[Source records]
Start of Block

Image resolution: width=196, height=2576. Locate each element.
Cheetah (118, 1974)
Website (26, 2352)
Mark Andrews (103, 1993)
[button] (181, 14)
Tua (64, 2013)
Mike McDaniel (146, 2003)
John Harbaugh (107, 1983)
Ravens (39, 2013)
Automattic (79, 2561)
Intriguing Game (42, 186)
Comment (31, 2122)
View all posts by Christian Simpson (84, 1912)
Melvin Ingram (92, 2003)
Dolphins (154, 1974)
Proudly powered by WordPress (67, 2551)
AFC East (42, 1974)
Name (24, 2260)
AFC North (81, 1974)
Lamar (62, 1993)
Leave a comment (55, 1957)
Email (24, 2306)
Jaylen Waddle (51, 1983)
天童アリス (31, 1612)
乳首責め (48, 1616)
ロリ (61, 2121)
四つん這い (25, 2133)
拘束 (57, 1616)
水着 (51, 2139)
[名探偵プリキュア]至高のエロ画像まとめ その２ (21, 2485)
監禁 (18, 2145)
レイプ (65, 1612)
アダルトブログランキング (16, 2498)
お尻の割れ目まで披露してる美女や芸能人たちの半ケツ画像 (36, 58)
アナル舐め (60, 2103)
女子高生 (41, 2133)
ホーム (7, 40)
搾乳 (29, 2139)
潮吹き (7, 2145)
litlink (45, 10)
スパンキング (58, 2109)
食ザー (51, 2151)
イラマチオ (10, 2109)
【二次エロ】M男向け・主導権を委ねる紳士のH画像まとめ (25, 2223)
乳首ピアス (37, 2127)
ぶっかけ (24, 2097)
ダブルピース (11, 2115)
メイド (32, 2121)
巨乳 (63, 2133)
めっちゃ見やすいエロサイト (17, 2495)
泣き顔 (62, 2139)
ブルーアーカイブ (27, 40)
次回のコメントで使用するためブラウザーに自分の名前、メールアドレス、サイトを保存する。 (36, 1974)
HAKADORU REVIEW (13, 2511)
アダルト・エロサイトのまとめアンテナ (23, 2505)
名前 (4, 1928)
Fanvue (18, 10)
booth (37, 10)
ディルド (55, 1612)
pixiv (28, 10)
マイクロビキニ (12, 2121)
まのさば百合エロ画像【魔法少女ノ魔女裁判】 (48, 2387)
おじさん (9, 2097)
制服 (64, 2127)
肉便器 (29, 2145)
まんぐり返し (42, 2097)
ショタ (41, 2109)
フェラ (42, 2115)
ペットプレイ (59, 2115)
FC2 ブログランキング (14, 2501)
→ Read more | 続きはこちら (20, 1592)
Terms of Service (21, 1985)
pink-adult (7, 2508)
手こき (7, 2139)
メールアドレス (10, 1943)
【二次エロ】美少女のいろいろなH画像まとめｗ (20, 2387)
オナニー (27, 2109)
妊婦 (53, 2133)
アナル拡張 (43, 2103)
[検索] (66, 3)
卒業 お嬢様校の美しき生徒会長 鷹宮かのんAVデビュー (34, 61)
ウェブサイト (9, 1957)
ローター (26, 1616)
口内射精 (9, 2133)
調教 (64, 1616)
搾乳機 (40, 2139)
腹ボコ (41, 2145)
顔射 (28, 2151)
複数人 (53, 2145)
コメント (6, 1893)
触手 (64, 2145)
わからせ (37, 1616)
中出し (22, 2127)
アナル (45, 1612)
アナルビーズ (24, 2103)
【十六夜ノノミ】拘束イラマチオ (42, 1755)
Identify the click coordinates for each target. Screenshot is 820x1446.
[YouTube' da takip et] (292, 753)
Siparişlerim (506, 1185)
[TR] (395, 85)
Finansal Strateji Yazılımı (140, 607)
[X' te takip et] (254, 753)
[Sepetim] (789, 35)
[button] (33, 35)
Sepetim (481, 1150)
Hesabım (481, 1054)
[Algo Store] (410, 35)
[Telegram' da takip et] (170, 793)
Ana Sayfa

End of Block

» What is expected: The expected answer is each line of the records above that includes the string "二次エロ".

» Problem solution:
【二次エロ】M男向け・主導権を委ねる紳士のH画像まとめ (25, 2223)
【二次エロ】美少女のいろいろなH画像まとめｗ (20, 2387)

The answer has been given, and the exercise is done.